THINGS TO DO -
1) According to the article on the Subway to the Sea, what is the cost of the Westside subway?
2) List every person named in the article on the Subway to the Sea.
3) Rewrite the stretch of the Subway to the Sea article from "Will President Barack Obama Be" through "of their cars.", renaming "White House" as "Oval Office".

READING PASSAGE -

Will President Barack Obama Be Duped Into Backing Subway To Sea? Antonio Villaraigosa's in D.C., Again, Seeking Money
Will President Barack Obama ask Los Angeles Mayor Antonio Villaraigosa about a recent Metropolitan Transportation Authority environmental impact report at a face-to-face meeting at the White House today? The one that showed Villaraigosa's legacy project, Subway to the Sea, will get less than 1 percent of L.A. drivers on the Westside out of their cars.
It could be an awkward encounter for Villaraigosa, who's been trying to get Congress and the president to sign on to his 30/10 project, in which the MTA can get a loan worth billions of dollars to start constructing the subway sooner rather than later and pay back the feds with voter-approved Measure R money. For years, Villaraigosa and former Santa Monica Mayor Denny Zane have publicly promised that the Subway to the Sea would ease traffic congestion. The EIR showed otherwise.
L.A. Weekly, in fact, wrote about that explosive study a few weeks ago, and subsequently thought that since the $9-billion Westside subway will eat up nearly one-quarter of the $40-billion Measure R money that's funding the rail extension and other transportation projects in L.A. County, it would be a good idea to find out if the president knows the exact details of Villaraigosa's big sell.
So we recently asked White House press aide Adam Abrams if President Obama knew about the EIR. Abrams sent us over to the Department of Transportation, where spokeswoman Maureen Knightly said, yes, indeed, the Obama administration knows about the study, but she wouldn't say exactly who.
Knightly, however, gave us a boring quote from Roy Kienitz, Under Secretary for Policy with the U.S. Department of Transportation, that pretty much said nothing:
"We look forward to working with Los Angeles officials and making progress on their transit priorities for the city," says Kienitz. "We will review these proposals as they come forward, in the same manner that we review other critical projects around the country."
Knightly wouldn't say if Department of Transportation Secretary Ray LaHood knew anything about the EIR, but he'll be attending today's White House confab, too.
MTA officials, in the meantime, are wrapping up a public
meetings comment period for the EIR, where citizens can throw in their two cents about the Subway to the Sea. At the one meeting we attended, several Angelenos spoke as if they were still under the impression that the rail line would ease traffic problems on the Westside -- and no MTA staffers corrected them.
It makes us wonder if President Obama is under that mistaken impression, too. It could make for an interesting meeting at the White House, if the right questions are asked... if they're asked at all.

Collected data entries:
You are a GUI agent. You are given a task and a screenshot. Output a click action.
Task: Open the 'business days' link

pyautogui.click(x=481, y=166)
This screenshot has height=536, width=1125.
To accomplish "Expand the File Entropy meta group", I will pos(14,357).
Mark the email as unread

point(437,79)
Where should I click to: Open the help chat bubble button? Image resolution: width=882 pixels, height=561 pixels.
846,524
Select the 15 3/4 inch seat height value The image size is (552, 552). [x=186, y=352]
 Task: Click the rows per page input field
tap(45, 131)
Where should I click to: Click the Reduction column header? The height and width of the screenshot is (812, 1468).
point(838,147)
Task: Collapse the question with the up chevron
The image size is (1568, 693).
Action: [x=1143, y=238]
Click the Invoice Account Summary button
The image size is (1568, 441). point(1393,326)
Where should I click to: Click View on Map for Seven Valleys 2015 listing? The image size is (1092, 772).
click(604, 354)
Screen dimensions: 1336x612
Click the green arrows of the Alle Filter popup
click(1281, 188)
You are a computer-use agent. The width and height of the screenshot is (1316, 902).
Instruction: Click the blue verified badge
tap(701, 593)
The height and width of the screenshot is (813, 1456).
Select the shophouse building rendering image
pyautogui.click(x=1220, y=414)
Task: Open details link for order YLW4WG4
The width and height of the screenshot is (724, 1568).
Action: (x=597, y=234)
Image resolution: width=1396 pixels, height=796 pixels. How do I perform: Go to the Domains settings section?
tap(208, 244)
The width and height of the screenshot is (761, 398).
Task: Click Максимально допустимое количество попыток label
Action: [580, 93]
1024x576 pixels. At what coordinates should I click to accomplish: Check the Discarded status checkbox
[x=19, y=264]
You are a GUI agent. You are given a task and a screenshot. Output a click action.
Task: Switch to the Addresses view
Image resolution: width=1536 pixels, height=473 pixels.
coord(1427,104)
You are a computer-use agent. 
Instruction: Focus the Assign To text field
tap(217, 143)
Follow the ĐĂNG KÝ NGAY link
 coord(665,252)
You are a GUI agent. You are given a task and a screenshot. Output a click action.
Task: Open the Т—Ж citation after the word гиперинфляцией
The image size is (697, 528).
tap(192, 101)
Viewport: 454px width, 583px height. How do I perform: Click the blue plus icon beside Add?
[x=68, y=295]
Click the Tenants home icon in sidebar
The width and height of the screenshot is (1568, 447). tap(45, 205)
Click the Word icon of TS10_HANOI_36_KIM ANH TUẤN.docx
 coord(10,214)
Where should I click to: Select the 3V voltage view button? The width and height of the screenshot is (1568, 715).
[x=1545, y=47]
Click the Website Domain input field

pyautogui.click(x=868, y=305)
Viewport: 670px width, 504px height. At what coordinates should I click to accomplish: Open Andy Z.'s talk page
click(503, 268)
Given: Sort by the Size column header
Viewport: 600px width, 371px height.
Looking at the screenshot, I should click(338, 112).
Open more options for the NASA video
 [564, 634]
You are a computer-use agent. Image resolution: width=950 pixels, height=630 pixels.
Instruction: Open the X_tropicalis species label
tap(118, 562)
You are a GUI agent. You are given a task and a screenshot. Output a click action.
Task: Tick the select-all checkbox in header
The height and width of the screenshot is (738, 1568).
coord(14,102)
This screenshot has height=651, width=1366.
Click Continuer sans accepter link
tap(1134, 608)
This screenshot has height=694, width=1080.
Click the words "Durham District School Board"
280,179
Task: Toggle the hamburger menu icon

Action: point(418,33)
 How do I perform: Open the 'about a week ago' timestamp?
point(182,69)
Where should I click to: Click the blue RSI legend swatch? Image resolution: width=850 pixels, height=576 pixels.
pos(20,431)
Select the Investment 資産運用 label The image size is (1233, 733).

REPLIES -
1) $9 billion

2) Barack Obama, Antonio Villaraigosa, Denny Zane, Adam Abrams, Maureen Knightly, Roy Kienitz, Ray LaHood

3)
Will President Barack Obama Be Duped Into Backing Subway To Sea? Antonio Villaraigosa's in D.C., Again, Seeking Money
Will President Barack Obama ask Los Angeles Mayor Antonio Villaraigosa about a recent Metropolitan Transportation Authority environmental impact report at a face-to-face meeting at the Oval Office today? The one that showed Villaraigosa's legacy project, Subway to the Sea, will get less than 1 percent of L.A. drivers on the Westside out of their cars.